## Excerpt
────────

You are viewing a plain text version of this content. The canonical link for it is here.

Posted to user@cassandra.apache.org by Radim Kolar <hs...@sendmail.cz> on 2011/12/25 14:13:40 UTC

reported bloom filter FP ratio

I have following CF

                 Read Count: 68844
                 Read Latency: 9.942 ms.
                 Write Count: 209712
                 Write Latency: 0.297 ms.
                 Pending Tasks: 0
                 Bloom Filter False Postives: 10
                 Bloom Filter False Ratio: 0.00495
                 Bloom Filter Space Used: 2196632

why reported bloom filter FP ratio is not counted like this
 >>> 10/68844.0
0.00014525594096798558

Re: index sampling

Posted by Peter Schuller <pe...@infidyne.com>.

> on node with 300m rows (small node), it will be 585937 index sample entries
> with 512 sampling. lets say 100 bytes per entry this will be 585 MB, bloom
> filters are 884 MB. With default sampling 128, sampled entries will use
> majority of node memory. Index sampling should be reworked like bloom
> filters to avoid allocating one large array per sstable. hadoop mapfile is
> using sampling 128 by default too and it reads entire mapfile index into
> memory.

The index summary does have an ArrayList which will be backed by an
array which could become large; however larger than that array (which
is going to be 1 object reference per sample, or 1-2 taking into
account internal growth of the array list) will be the overhead of the
objects in the array (regular Java objects). This is also why it is
non-trivial to report on the data size.

────────

[Word and element locating data]
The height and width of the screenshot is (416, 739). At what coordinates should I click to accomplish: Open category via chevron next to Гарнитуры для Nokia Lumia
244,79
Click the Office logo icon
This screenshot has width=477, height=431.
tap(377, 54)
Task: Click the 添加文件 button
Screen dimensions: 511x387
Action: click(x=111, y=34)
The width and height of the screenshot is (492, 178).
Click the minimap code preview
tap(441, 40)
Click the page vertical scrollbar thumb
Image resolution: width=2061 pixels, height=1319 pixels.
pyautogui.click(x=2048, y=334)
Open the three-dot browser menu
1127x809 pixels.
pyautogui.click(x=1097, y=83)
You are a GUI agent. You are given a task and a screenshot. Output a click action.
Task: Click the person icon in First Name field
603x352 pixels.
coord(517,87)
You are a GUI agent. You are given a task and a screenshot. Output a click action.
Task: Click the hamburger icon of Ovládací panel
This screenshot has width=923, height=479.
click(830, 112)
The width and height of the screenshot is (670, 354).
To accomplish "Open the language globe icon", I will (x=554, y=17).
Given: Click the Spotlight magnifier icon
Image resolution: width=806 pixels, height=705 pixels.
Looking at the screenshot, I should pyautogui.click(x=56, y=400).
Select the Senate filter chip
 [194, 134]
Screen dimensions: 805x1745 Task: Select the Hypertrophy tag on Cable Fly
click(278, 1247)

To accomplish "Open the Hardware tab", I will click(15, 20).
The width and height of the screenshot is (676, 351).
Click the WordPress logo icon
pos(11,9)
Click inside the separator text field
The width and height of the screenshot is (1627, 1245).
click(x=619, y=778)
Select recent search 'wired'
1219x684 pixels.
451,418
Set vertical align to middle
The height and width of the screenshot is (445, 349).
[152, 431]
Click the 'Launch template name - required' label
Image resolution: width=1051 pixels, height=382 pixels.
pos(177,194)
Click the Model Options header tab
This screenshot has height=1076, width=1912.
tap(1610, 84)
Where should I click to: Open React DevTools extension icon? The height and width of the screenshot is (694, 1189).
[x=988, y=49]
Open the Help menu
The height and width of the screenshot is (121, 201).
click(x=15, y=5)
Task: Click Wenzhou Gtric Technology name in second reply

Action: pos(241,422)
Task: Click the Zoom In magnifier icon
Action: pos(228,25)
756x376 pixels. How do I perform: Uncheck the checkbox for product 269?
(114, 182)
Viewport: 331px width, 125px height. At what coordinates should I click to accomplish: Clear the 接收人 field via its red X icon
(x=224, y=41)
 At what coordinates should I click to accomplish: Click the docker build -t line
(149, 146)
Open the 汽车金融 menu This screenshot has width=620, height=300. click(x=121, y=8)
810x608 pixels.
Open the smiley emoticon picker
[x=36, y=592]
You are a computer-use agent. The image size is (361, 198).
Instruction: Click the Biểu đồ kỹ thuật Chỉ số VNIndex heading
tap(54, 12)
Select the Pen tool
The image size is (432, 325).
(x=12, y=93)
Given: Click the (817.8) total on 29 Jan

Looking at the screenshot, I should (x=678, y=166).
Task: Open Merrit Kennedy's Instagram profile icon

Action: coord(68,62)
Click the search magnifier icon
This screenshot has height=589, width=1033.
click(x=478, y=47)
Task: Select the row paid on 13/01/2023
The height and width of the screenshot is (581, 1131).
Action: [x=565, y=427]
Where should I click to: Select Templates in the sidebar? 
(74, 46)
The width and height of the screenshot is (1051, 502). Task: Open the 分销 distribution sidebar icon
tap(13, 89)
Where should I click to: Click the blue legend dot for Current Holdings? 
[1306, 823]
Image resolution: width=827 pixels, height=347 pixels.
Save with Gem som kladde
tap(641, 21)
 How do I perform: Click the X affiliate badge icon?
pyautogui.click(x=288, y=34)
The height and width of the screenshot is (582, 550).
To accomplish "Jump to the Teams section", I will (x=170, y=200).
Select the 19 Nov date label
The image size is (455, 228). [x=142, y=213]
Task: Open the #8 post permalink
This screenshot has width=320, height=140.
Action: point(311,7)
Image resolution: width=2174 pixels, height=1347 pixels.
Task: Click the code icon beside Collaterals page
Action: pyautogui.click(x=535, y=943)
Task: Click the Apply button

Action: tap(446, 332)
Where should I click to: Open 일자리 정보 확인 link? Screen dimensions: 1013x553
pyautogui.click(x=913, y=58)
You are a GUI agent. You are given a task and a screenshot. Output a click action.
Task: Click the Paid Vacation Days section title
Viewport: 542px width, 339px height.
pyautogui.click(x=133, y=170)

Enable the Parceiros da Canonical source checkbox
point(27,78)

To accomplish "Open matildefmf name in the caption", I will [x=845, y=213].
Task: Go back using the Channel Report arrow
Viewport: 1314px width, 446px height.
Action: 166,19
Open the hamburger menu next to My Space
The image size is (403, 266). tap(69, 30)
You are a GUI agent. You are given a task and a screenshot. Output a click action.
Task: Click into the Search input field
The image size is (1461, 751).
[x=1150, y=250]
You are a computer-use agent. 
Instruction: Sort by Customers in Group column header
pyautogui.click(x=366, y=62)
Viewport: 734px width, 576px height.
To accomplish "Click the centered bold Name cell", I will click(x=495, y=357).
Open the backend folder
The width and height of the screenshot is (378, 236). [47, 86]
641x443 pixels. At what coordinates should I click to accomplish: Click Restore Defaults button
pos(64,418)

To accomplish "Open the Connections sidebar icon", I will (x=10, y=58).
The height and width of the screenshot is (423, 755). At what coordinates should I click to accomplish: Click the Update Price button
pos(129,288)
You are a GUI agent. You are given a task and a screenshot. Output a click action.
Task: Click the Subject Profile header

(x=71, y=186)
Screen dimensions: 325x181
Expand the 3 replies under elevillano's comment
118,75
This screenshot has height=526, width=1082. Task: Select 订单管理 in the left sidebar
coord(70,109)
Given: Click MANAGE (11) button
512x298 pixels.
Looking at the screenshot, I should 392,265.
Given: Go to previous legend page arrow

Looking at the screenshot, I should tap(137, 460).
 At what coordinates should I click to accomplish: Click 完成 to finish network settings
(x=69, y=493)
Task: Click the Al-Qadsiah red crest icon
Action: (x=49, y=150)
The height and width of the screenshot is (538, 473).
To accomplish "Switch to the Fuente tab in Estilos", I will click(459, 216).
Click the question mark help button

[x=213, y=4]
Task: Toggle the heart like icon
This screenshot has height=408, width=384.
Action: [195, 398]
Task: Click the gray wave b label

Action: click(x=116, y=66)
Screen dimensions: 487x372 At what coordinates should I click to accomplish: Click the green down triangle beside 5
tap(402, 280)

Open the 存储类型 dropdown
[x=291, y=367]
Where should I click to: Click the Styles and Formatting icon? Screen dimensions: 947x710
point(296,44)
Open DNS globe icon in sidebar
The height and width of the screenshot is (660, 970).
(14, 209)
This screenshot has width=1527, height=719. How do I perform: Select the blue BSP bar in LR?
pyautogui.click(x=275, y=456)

────────

## Complete the following
1. In the Cassandra mailing list thread, how much memory do the bloom filters take on the node with 300m rows?
2. Write out everything in the Cassandra mailing list thread from "You are viewing" down to "Latency: 9.942 ms.".

## Exercise results
1. 884 MB.

2.
You are viewing a plain text version of this content. The canonical link for it is here.

Posted to user@cassandra.apache.org by Radim Kolar <hs...@sendmail.cz> on 2011/12/25 14:13:40 UTC

reported bloom filter FP ratio

I have following CF

                 Read Count: 68844
                 Read Latency: 9.942 ms.